Verdict-Article-1-300x189Barsumian Armiger attorney Jonathan Armiger’s article examining recent Indiana medical malpractice cases was published in Volume 40, No 1 of the Indiana Trial Lawyers Association (ITLA) Verdict.  The article is republished below with permission from ITLA.

MEDICAL MALPRACTICE VS. ORDINARY NEGLIGENCE

The Indiana Court of Appeals has recently issued four opinions concerning whether the claims at issue constituted medical malpractice or ordinary negligence. The distinction is important as such relates to the applicability of the Medical Malpractice Act (MMA), which, among other things, caps damages, Ind. Code § 34-18-14-3, requires claims be presented to a medical review panel prior to prosecuting them in court, Ind. Code § 34-18-8-4, shortens the statute of limitations for minors, Ind. Code § 34-18-7-1(b), and, in conjunction with the Comparative Fault Act, retains contributory negligence for those providers who qualify thereunder, Ind. Code § 34-51-2-1(b)(1).

The Indiana Court of Appeals recently reversed a trial court’s grant of summary judgment for a healthcare provider in a medical malpractice case which was based upon a motorist’s prior settlement with the Plaintiff and the Indiana Medical Malpractice Act’s cap on damages. In Batchelder v. Indiana Univ. Health Care Associates, Inc., the Plaintiff filed a lawsuit against a healthcare provider arising out of a radiologist’s failure to diagnose her late husband’s unstable cervical spine fracture which he suffered in a motor vehicle collision with another driver. After settling the motor vehicle case for $1.25 million, the Plaintiff filed a medical malpractice lawsuit against the healthcare provider as a joint tortfeasor with joint and several liability for the death of her husband.

The healthcare provider filed a motion for summary judgment arguing that the Plaintiff could not recover any more money because she had already received $1.25 million arising from her husband’s death, which was, at the time, the cap of damages set forth by the Indiana Medical Malpractice Act. The Plaintiff, on the other hand, argued that the $1.25 million-dollar setoff from her settlement with the motorist should be deducted from the total amount of damages, which she valued between six and ten million dollars, as opposed to the Indiana Medical Malpractice Act’s cap on damages. Without any determination of the total amount of damages in the case, the trial court granted summary judgment in favor of the healthcare provider applying the $1.25 million settlement setoff to the Indiana Medical Malpractice Act’s $1.25 million cap on damages.

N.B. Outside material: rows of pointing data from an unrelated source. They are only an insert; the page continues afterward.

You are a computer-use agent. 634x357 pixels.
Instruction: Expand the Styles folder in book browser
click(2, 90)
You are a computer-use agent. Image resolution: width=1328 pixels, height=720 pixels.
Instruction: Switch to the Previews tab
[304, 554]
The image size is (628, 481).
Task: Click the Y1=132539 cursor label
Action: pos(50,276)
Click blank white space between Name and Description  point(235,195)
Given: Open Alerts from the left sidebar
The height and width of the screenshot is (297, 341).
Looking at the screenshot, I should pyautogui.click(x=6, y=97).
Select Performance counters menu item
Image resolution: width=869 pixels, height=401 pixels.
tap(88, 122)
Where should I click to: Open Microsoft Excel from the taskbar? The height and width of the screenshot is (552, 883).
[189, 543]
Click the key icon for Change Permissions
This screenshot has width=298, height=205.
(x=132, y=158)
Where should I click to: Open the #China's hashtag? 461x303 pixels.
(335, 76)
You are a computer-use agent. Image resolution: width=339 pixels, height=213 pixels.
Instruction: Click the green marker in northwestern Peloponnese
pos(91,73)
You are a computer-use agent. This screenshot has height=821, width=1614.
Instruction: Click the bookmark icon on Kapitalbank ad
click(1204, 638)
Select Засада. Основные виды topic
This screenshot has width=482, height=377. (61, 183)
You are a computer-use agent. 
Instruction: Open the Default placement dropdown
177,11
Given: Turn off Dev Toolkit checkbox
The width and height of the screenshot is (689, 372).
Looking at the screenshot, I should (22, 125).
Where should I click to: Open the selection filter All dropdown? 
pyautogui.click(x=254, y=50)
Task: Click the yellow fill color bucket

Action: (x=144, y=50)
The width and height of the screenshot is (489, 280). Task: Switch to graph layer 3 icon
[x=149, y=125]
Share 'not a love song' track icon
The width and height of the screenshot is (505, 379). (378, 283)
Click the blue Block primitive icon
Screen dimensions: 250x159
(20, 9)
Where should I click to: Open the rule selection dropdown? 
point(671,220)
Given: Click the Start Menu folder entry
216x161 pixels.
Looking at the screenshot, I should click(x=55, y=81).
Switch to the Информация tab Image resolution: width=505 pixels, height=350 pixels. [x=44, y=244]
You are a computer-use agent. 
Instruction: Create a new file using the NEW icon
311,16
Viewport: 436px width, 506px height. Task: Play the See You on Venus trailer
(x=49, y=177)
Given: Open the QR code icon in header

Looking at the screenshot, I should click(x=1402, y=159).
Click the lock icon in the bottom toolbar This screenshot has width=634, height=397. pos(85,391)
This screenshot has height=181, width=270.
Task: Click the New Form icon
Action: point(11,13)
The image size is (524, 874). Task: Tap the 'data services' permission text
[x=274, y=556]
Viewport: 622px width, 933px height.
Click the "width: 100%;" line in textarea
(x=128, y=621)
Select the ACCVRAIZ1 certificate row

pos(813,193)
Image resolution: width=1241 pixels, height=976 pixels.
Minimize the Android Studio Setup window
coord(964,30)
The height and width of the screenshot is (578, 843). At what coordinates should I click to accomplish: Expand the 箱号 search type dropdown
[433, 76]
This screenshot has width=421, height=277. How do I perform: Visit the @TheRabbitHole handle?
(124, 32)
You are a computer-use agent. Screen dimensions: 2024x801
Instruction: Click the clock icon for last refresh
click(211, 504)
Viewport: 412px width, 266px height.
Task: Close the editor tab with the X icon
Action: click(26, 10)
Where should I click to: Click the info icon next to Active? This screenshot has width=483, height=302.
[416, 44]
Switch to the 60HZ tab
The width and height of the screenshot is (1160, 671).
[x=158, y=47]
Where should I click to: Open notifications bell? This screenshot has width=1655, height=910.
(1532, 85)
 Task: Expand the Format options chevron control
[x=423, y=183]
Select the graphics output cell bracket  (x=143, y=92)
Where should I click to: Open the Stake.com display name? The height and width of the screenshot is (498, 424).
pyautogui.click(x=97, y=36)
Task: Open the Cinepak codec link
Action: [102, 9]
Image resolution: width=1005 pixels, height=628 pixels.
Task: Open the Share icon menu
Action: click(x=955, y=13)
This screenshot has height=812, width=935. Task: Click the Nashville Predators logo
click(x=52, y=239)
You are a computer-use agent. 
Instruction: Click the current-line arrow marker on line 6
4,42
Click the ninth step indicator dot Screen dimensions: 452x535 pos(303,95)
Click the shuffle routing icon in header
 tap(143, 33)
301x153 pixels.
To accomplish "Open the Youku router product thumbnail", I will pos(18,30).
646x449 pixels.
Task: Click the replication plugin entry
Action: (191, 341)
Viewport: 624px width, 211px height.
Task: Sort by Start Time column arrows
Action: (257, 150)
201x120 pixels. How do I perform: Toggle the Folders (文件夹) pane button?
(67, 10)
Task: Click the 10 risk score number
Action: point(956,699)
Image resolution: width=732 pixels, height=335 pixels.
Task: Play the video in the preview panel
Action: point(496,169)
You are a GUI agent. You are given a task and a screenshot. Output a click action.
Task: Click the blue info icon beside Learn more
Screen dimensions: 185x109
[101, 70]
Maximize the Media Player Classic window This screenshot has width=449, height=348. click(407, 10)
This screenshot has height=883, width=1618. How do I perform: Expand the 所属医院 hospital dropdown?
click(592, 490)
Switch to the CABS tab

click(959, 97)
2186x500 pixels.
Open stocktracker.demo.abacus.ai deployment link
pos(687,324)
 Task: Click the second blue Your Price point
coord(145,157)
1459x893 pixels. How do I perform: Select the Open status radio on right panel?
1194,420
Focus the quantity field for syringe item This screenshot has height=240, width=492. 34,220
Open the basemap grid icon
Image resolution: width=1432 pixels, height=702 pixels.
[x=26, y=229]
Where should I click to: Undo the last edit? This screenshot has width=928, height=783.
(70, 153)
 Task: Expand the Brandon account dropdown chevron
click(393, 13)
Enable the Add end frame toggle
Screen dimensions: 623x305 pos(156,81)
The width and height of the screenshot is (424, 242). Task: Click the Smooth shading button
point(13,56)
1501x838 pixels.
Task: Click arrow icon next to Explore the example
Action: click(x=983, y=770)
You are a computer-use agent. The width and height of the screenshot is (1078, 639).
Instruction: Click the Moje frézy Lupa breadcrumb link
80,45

The Indiana Court of Appeal reviewed prior decisions and Indiana’s “one satisfaction” principle in joint and several liability cases, which provides that courts should credit the funds received from a defendant against amounts recoverable from other co-defendants. In Palmer v. Comprehensive Neurologic Services, P.C., the Indiana Court of Appeals previously upheld a trial court’s judgment of $0 for a plaintiff after a jury awarded $375,000 to the plaintiff against a medical provider where the plaintiff had previously received more than $375,000 from non-healthcare providers. Similarly, in Indiana Dept. of Ins. v. Everhart, the Indiana Supreme Court upheld a $1 million-dollar judgment against the Indiana Patient’s Compensation Fund where the trial court found the Plaintiff’s total damages were $3.15 million and where the Plaintiff had already received $2.15 million from a non-healthcare provider and the underlying medical providers.